## Start
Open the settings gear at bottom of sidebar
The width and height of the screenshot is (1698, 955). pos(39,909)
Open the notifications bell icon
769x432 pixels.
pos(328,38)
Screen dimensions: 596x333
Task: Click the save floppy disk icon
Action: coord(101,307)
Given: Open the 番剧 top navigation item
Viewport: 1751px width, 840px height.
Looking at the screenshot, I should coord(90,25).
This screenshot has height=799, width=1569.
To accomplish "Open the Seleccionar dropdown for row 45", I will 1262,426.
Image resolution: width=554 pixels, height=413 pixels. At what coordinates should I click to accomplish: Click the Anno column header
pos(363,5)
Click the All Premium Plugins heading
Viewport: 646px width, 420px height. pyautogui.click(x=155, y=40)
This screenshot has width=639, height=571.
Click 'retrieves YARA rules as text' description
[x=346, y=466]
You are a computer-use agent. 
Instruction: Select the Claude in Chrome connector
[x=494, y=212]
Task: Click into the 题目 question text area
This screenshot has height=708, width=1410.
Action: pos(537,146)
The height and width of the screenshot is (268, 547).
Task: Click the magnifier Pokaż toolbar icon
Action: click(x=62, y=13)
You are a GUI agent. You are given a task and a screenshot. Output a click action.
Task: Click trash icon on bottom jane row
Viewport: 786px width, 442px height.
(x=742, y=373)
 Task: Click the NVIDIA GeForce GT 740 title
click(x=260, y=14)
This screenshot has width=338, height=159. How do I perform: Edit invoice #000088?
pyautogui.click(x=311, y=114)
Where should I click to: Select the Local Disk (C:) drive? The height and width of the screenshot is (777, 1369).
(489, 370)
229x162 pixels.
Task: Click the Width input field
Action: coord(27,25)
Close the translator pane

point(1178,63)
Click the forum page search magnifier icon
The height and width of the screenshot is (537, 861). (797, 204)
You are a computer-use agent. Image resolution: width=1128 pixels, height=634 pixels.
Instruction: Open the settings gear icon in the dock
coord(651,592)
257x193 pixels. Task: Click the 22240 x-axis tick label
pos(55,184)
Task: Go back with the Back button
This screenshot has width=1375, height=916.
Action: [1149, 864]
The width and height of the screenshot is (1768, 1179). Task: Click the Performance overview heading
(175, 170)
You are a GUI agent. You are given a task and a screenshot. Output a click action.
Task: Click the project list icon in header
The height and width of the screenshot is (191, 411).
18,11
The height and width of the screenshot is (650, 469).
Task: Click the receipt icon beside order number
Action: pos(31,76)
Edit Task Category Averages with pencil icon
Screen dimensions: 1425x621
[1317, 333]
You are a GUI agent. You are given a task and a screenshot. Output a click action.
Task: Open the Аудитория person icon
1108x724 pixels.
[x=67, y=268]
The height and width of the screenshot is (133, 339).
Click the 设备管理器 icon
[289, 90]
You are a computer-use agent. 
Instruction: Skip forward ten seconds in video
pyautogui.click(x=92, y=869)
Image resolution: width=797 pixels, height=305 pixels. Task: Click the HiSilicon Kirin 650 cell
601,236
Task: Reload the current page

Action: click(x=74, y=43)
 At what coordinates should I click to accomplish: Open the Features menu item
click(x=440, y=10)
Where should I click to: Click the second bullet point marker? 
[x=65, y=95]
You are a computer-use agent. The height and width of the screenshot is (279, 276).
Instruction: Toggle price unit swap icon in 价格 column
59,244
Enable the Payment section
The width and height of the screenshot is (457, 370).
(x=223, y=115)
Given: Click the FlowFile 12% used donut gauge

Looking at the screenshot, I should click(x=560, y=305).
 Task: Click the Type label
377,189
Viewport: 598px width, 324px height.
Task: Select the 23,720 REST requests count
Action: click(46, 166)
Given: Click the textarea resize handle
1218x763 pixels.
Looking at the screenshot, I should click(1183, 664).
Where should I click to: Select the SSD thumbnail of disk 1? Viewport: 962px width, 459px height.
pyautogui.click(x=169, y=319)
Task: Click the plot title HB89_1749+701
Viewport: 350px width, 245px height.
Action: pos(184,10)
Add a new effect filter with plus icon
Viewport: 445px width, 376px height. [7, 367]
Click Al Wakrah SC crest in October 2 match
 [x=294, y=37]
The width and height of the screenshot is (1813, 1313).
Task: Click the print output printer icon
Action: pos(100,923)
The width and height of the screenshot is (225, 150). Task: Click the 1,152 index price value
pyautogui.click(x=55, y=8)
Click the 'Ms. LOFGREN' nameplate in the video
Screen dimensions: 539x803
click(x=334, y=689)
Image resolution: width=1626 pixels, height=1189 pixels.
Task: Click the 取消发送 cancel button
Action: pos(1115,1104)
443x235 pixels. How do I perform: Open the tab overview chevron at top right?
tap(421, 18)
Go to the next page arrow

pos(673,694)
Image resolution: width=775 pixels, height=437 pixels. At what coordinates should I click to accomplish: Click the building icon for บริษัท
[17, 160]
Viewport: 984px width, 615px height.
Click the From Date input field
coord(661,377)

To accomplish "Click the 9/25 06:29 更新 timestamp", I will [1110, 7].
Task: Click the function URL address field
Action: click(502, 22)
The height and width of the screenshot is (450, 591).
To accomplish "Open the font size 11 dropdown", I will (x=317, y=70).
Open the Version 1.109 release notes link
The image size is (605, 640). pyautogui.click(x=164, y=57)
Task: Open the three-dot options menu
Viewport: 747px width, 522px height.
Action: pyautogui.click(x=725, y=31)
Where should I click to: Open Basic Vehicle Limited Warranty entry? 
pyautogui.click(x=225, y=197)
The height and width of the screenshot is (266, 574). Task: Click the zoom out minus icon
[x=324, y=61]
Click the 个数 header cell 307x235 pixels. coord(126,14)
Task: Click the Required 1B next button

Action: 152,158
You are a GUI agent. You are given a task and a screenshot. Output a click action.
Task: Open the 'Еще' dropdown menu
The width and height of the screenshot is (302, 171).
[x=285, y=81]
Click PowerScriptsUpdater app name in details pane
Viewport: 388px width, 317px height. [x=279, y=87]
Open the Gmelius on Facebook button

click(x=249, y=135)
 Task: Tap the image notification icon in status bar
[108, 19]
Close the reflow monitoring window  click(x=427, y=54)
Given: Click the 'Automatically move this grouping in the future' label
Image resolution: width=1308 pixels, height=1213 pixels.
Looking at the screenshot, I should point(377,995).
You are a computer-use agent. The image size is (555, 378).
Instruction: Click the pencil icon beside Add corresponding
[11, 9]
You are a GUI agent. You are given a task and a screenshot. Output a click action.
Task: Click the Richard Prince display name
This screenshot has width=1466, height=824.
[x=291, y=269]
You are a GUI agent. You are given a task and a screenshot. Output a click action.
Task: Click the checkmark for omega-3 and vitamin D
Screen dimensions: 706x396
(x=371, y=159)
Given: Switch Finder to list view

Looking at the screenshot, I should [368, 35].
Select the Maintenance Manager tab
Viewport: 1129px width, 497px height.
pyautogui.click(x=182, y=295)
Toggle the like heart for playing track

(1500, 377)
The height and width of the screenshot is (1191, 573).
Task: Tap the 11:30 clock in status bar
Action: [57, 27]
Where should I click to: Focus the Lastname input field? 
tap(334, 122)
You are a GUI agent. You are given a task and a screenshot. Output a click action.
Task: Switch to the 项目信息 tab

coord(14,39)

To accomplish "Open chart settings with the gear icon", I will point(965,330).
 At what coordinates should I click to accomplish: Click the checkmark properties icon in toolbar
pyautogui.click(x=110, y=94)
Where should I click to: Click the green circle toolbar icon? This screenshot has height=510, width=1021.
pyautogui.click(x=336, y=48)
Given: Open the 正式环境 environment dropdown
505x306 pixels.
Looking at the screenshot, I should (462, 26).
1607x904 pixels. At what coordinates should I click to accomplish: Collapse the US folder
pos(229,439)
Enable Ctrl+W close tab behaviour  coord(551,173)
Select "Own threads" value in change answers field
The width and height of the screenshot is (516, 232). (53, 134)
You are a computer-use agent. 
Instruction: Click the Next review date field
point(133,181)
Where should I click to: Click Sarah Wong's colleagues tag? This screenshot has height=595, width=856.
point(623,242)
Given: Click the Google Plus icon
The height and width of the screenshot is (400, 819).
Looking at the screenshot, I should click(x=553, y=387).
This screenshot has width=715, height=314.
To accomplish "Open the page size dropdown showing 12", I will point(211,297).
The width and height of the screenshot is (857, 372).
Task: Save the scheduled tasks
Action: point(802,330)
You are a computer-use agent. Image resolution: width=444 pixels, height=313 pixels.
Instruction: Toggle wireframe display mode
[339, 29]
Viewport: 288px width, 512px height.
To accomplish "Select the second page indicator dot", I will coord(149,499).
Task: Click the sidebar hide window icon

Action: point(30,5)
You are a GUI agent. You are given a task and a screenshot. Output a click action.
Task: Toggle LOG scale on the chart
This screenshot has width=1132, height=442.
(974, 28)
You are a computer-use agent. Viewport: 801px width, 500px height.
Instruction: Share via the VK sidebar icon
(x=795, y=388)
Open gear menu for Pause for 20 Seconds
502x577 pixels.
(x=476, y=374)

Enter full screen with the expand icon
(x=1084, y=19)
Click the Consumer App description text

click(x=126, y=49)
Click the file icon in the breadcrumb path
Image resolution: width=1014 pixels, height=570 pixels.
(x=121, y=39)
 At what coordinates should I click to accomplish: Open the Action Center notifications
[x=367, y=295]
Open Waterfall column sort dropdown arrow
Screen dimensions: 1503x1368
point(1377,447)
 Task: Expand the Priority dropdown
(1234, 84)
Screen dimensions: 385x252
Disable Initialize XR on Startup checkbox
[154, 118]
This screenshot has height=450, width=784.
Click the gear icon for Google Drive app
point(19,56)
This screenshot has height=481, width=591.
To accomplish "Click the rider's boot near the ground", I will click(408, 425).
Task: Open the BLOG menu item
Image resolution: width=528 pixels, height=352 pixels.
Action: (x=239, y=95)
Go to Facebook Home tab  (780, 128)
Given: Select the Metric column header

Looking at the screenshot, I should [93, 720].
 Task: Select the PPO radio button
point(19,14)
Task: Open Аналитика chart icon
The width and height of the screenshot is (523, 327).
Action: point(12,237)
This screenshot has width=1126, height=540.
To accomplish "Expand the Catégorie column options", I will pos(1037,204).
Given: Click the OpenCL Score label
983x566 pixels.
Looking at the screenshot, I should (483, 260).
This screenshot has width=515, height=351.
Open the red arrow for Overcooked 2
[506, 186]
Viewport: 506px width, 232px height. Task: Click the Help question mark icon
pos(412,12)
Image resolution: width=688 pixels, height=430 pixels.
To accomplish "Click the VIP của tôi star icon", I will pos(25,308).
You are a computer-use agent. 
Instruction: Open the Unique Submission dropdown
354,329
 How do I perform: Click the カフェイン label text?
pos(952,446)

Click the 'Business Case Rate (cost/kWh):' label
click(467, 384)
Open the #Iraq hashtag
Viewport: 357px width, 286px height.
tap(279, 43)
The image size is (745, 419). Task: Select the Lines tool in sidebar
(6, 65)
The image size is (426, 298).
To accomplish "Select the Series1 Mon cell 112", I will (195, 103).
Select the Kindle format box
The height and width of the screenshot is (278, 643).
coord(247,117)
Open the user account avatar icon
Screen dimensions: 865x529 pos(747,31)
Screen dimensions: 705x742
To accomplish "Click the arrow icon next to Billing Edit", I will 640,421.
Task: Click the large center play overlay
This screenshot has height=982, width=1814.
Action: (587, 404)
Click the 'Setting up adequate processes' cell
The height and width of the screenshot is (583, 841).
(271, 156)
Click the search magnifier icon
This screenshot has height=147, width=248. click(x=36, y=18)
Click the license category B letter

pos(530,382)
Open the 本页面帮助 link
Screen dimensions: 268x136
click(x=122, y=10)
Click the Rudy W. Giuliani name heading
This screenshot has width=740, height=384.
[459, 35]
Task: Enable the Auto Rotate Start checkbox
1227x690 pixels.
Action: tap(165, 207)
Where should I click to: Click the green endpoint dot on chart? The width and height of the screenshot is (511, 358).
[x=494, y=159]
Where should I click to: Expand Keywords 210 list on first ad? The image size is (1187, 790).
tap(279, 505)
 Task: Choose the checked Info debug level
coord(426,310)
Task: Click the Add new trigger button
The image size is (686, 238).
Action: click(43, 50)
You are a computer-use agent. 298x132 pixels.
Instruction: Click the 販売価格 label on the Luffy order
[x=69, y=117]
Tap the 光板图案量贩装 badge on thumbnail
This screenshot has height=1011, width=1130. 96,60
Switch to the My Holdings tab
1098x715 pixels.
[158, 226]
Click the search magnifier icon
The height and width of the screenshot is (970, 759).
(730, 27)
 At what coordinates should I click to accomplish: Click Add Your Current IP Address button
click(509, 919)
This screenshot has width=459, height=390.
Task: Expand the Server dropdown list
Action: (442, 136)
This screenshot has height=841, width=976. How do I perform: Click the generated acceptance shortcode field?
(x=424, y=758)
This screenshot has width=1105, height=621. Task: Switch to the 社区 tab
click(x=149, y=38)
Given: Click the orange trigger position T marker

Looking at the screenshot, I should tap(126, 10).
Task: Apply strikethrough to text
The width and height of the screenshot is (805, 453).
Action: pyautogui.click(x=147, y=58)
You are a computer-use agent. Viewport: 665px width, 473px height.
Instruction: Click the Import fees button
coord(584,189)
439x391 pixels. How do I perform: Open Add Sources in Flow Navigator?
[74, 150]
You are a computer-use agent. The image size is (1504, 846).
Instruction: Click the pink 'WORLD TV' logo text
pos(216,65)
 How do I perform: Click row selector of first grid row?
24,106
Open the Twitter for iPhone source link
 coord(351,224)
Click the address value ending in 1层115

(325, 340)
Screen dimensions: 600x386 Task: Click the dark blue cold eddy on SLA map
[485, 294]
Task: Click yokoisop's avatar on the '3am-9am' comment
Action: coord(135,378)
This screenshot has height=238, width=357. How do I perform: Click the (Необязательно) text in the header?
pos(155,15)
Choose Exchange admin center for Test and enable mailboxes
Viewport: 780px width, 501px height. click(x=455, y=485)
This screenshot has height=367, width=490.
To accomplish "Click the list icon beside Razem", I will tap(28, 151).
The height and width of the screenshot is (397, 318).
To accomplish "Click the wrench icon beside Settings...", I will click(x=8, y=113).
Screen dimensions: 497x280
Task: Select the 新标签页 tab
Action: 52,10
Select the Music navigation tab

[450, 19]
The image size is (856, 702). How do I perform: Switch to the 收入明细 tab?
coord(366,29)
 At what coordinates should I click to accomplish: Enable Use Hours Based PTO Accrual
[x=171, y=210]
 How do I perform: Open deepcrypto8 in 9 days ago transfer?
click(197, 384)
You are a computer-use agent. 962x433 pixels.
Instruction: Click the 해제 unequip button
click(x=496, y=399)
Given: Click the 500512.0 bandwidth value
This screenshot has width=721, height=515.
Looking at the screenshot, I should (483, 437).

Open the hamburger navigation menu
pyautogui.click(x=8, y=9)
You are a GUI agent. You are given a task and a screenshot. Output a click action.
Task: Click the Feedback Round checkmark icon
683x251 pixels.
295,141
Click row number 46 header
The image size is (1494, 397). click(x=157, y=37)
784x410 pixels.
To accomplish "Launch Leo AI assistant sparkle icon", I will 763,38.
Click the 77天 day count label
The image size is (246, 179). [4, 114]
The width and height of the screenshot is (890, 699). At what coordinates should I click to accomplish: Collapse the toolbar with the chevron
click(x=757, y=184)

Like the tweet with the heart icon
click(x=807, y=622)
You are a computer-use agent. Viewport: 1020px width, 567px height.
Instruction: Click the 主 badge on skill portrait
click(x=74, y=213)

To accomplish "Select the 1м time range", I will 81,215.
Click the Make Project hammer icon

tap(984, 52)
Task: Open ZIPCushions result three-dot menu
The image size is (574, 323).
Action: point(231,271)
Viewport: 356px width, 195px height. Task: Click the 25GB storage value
## End
**Given request**
Take everything in the records above from the line containing "439x391 pixels. How" down to the line containing "coord(366,29)", both ends included, and give it as a numbered list with blank lines left out.

**Result of this task**
1. 439x391 pixels. How do I perform: Open Add Sources in Flow Navigator?
2. [74, 150]
3. You are a computer-use agent. The image size is (1504, 846).
4. Instruction: Click the pink 'WORLD TV' logo text
5. pos(216,65)
6.  How do I perform: Click row selector of first grid row?
7. 24,106
8. Open the Twitter for iPhone source link
9.  coord(351,224)
10. Click the address value ending in 1层115
11. (325, 340)
12. Screen dimensions: 600x386 Task: Click the dark blue cold eddy on SLA map
13. [485, 294]
14. Task: Click yokoisop's avatar on the '3am-9am' comment
15. Action: coord(135,378)
16. This screenshot has height=238, width=357. How do I perform: Click the (Необязательно) text in the header?
17. pos(155,15)
18. Choose Exchange admin center for Test and enable mailboxes
19. Viewport: 780px width, 501px height. click(x=455, y=485)
20. This screenshot has height=367, width=490.
21. To accomplish "Click the list icon beside Razem", I will tap(28, 151).
22. The height and width of the screenshot is (397, 318).
23. To accomplish "Click the wrench icon beside Settings...", I will click(x=8, y=113).
24. Screen dimensions: 497x280
25. Task: Select the 新标签页 tab
26. Action: 52,10
27. Select the Music navigation tab
28. [450, 19]
29. The image size is (856, 702). How do I perform: Switch to the 收入明细 tab?
30. coord(366,29)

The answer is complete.